Grimes released an interactive, artificial intelligence-powered toy named Grok on Thursday, but insists it was purely coincidental that Elon Musk’s xAI startup released a chatbot also named Grok last month.
Trademark filings revealed that Grimes got to the name first, as Curio, the toy company behind Grok, requested to trademark the name on Sept. 12 — over a month before xAI’s Oct. 23 filing with the US Patent and Trademark Office, Business Insider initially reported.
Though it’s unclear where Musk got the name for his Grok chatbot — which he’s touted for its “rebellious streak” and “little bit of wit” — Grimes’ plush rocket-shaped toy was reportedly inspired by her children.
Upon announcing Grok on her X account with a video of the toy claiming to be a “benevolent AI on the side of humans,” Grimes addressed that her enterprise used the identical name as her former flame recently did.
“Absurdly by the point we realized the Grok team was also using this name it was too late for either AI to vary names, so there are two AI’s named Grok now, I can’t wait for them change into friends,” Grimes shared on Thursday.
Grimes, 35, known formally as Claire Boucher, shares three children with the 52-year-old billionaire: three-year-old X Æ A-Xii — pronounced “X Ash A Twelve” — Exa Dark Sideræl Musk, two, and Techno Mechanicus, one, generally known as Tau.
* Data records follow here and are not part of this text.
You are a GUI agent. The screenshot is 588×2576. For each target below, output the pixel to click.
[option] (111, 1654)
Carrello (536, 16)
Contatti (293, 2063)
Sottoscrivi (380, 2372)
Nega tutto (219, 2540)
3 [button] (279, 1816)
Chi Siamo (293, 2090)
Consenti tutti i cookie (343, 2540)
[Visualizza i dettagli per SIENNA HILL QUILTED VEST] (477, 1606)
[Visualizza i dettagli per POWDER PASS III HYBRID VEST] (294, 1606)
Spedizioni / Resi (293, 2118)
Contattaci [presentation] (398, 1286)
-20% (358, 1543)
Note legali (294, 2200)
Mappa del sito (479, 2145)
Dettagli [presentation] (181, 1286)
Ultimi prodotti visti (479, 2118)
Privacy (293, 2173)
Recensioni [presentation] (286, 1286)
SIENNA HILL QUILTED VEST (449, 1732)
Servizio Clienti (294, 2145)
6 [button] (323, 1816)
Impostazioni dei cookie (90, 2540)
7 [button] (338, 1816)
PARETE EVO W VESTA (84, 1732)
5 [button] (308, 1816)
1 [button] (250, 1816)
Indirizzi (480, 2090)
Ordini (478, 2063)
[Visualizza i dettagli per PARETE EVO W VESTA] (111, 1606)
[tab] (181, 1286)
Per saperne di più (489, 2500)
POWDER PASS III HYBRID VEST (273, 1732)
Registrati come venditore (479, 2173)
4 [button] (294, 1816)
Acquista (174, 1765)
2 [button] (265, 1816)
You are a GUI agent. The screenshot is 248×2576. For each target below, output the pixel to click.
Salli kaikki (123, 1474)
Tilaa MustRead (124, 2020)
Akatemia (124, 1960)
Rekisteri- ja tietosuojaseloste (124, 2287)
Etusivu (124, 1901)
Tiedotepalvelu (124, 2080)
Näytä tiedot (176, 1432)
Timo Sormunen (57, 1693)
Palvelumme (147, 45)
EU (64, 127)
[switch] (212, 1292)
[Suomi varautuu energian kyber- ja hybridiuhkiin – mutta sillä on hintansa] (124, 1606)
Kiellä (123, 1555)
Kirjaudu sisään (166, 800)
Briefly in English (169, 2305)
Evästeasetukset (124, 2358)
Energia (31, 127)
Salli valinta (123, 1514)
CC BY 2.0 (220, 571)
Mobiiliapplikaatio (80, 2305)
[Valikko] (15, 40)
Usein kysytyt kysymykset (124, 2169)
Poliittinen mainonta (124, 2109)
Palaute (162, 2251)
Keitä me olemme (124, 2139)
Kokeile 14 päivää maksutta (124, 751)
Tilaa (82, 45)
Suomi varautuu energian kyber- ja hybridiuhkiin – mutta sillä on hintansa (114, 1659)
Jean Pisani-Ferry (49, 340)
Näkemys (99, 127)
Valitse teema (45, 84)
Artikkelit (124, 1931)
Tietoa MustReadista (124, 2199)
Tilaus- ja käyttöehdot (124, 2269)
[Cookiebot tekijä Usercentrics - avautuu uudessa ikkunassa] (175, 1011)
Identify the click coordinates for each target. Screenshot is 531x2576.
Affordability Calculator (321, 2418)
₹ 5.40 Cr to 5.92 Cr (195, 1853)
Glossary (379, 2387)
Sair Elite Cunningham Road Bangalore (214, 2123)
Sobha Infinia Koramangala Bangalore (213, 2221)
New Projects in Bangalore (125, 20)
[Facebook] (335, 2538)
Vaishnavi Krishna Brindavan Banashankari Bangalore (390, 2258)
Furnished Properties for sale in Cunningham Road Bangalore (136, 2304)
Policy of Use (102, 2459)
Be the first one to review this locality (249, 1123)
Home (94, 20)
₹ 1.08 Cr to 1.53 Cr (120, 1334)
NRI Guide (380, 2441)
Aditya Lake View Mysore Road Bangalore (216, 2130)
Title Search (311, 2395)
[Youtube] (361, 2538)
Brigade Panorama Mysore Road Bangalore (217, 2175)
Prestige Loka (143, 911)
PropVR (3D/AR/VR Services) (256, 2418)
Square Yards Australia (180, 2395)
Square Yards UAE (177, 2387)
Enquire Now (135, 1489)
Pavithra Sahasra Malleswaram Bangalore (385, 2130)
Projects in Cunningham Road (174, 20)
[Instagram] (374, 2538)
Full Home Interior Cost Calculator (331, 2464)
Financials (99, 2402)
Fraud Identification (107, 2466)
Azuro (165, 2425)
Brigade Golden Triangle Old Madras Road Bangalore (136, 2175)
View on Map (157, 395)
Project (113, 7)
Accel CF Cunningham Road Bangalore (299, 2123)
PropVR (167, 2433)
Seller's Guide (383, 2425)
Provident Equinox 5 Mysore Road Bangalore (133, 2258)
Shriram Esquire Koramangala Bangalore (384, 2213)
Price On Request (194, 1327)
Curio told The Post that Grok is brief for Grocket, which was coined because Grimes’ children are exposed to a variety of rockets through their father’s ownership of SpaceX.
Based on legal encyclopedia Nolo, two firms can trademark the identical name “in the event that they’re in “different trademark classes,” “if the 2 products aren’t related to 1 one other and never prone to cause any confusion.”
Musk’s language model named Grok is actually different than Grimes’ fuzzy Grok, which accommodates a Curio Voice Box run on OpenAI’s large language model featuring Grimes’ voice.
Grimes also an investor and adviser to Curio, per The Post.
OpenAI — an arch-rival of Musk’s since he left the startup in 2018, citing a conflict of interest at Tesla on the time — demoed its latest platform, GPT Builder, on the heels of Grok’s debut.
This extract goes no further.